Chapter 3 - Optimal Sate Values and Bellman Optimality Equation

by Chaitanya

Optimal State Values and Optimal Policies

Since in RL, our goal is to find an optimal policy, we need to define what an optimal policy is. Given two policies $\pi_1$ and $\pi_2$, we say that $\pi_1$ is better than $\pi_2$ if the state value of $\pi_1$ is greater than or equal to that of $\pi_2$ for all states. Formally, $\pi_1 \geq \pi_2$ if:

\[v_{\pi_1}(s) \geq v_{\pi_2}(s) \quad \forall s \in \mathcal{S}\]

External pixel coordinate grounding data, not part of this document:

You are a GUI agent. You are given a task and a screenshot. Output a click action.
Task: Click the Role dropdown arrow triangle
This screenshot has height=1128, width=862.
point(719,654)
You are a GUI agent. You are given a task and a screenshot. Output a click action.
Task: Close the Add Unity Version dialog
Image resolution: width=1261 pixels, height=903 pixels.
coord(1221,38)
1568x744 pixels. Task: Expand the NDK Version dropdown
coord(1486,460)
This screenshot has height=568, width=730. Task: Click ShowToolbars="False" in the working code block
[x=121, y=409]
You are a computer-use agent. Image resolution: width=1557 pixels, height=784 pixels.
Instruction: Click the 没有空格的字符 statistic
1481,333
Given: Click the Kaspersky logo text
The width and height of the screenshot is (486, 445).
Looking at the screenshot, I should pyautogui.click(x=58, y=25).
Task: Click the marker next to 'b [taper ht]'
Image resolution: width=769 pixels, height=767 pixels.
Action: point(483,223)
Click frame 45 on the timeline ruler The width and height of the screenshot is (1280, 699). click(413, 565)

If a policy is better than all other policies, it is called an optimal policy. Formally:

A policy $\pi^*$ is optimal if $\pi^*(s) \geq \pi(s) \quad \forall s \in \mathcal{S}$ and for any policy other policy $\pi$. The state values of an optimal policy are called optimal state values and are denoted by $v_*(s)$.

In this chapter, we will answer the following questions about the optimal policy:

Existence
Uniqueness
Stochasticity: Is the optimal policy deterministic or stochastic?
Algorithm: How can we find the optimal policy? (maybe in the next chapter?)

Bellman Optimality Equation

The bellman Optimality Equation is given by:

\[\begin{equation} \begin{split} v(s) &= max_{\pi(s) \in \Pi(s)} \sum_{a \in \mathcal{A}} \pi(a|s) \left( \sum_{r \in \mathcal{R}} p(r|s, a) r + \gamma \sum_{s' \in \mathcal{S}} v(s') p(s' | s, a) \right) \\ &= max_{\pi(s) \in \Pi(s)} \sum_{a \in \mathcal{A}} \pi(a|s) q(s, a) \end{split} \end{equation}\]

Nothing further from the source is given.